Netanyahu’s angry response was mostly intended for public consumption in Israel, and to keep his far-right government allies in check; after all, the conversion of the resolution into a statement, and the watering down of the language were all carried out with the prior agreement of the US, Israel and the PA. The Aqaba conference held two days ago is confirmation that such an agreement is indeed in place. Hence, the statement could not have come as a surprise to the Israeli prime minister.
Moreover, US media spoke openly about a deal, which was mediated by US Secretary of State Antony Blinken. The reason behind it, initially, was to avert a “potential crisis” which would have resulted if the US had vetoed the resolution. According to the Associated Press, such a veto “would have angered Palestinian supporters at a time that the US and its western allies are trying to gain international support against Russia.”
However, there is another reason behind Washington’s apparent sense of urgency. In December 2016, the then US Ambassador to the UN Susan Rice refrained from vetoing a similar UN Security Council resolution that strongly condemned Israel’s illegal settlement activities. This happened less than a month before the end of Barack Obama’s second term in the White House. For Palestinians, the resolution was too little, too late. For Israel, it was an unforgivable betrayal.

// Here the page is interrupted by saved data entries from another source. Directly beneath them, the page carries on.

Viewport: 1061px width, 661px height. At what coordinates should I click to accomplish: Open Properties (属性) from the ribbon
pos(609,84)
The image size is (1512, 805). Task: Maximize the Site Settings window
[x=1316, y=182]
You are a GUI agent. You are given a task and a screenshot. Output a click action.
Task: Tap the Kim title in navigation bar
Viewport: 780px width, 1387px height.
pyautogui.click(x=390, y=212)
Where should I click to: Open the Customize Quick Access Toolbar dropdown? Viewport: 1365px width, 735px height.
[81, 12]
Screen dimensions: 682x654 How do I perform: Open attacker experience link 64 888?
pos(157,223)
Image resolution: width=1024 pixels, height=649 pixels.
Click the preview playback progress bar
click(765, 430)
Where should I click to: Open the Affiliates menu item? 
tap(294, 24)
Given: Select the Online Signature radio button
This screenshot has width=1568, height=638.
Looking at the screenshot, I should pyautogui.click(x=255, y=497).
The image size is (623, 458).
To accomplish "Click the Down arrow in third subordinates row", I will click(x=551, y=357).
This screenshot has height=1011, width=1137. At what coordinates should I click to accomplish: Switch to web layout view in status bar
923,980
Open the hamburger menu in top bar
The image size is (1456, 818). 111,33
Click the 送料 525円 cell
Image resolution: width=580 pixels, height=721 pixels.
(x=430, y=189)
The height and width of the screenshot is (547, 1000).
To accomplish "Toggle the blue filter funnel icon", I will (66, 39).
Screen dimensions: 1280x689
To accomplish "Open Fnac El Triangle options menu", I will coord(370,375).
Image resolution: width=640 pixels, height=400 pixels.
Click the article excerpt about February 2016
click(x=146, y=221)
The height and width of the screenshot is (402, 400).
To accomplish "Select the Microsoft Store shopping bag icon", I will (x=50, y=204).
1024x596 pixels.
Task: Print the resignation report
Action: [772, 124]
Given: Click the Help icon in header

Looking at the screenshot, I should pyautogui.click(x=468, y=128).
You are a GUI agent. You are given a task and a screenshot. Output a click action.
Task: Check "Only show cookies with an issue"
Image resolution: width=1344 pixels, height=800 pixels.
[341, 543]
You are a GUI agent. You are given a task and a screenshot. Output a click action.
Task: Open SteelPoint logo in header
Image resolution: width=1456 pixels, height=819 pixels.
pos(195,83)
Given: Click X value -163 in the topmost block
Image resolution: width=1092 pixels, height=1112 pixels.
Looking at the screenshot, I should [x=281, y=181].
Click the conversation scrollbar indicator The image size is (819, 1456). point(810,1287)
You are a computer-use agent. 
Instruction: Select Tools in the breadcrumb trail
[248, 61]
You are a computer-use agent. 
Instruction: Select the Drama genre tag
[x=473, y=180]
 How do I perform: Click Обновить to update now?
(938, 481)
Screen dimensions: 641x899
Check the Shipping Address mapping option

To appease Tel Aviv, the Trump Administration gave the UN post to Nikki Haley, an ardent supporter of Israel.
Although another US veto would have raised a few eyebrows, it would have presented a major opportunity for the strong pro-Palestine camp at the UN to challenge US hegemony over the matter of the Israeli occupation of Palestine. It would also have deferred the issue to the UN General Assembly and other UN-related organisations.
Even more interesting, according to the Blinken-mediated agreement — reported by AP, Reuters, Axios and others — Palestinians and Israelis would have to refrain from unilateral actions. Israel would freeze all settlement activities until August, and Palestinians would not “pursue action against Israel at the UN and other international bodies such as the World Court, the International Criminal Court and the UN Human Rights Council.” This was the gist of the agreement at the US-sponsored Aqaba meeting as well. While the PA is likely to abide by this understanding — since it continues to seek US financial handouts and political validation — Israel will most likely refuse; in fact, practically-speaking, it already has.
Although the agreement reportedly stipulated that Israel would not stage major attacks on Palestinian cities, only two days later, on 22 February, Israel raided the West Bank city of Nablus. It killed 11 Palestinians and wounded 102 others, including two elderly men and a child.
Moreover, a settlement freeze is almost impossible. Netanyahu’s extremist coalition government is held together in large part by the common understanding that settlements must expand constantly. Any change to this understanding would almost certainly mean the collapse of one of Israel’s most stable governments in years.
Why, then, is Mansour “very happy”? The answer stems from the fact that the PA’s credibility among Palestinians is at an all-time low. Mistrust, if not outright disdain, of Mahmoud Abbas and his authority is one of the main reasons behind the brewing armed rebellion against the Israeli occupation. Decades of promises that justice will eventually arrive through US-mediated talks have culminated in nothing, so Palestinians are developing their own alternative resistance strategies.
The UN statement was marketed by PA-controlled media in Palestine as a victory for Palestinian diplomacy. Hence, Mansour’s happiness. But this euphoria was short lived.
The Israeli massacre in Nablus left no doubt that Netanyahu will not even respect a promise he made to his own benefactors in Washington. This takes us back to square one: back to where Israel refuses to respect international law, the US refuses to allow the international community to hold Israel to account, and the PA claims another false victory in its supposed quest for the liberation of Palestine. Practically, this means that Palestinians are left with no other option but to carry on with their resistance, indifferent — justifiably so — to the UN and its “watered-down” statements.
March 1, 2023
Posted by aletho |
Ethnic Cleansing, Racism, Zionism, Illegal Occupation | Human rights, Israel, Palestine, United Nations, United States, Zionism |
1 Comment

The Ministry of Fishing in Yemen’s National Salvation Government in Sanaa has strongly condemned the UAE’s eviction of residents from the Abd al-Kuri Island of the Socotra archipelago off the Yemeni coast, which Abu Dhabi has been carrying out as part of its long-active plan of transforming Socotra into an Israeli-Emirati military and intelligence hub.
The ministry strongly condemned “the forced displacement of fishermen and residents of the island, and [their forced eviction towards the coastal town of] Hadiboh,” a 22 February statement read.
The statement added that the displacement of the island’s residents and fishermen represents a “flagrant violation” of Yemen’s sovereignty, as well as a threat to navigation and the residents of nearby islands.
The ministry also highlighted the “geostrategic importance of Abd al-Kuri Island” and demanded that the UN Security Council call for an immediate cessation of the UAE’s forced eviction of the island’s residents.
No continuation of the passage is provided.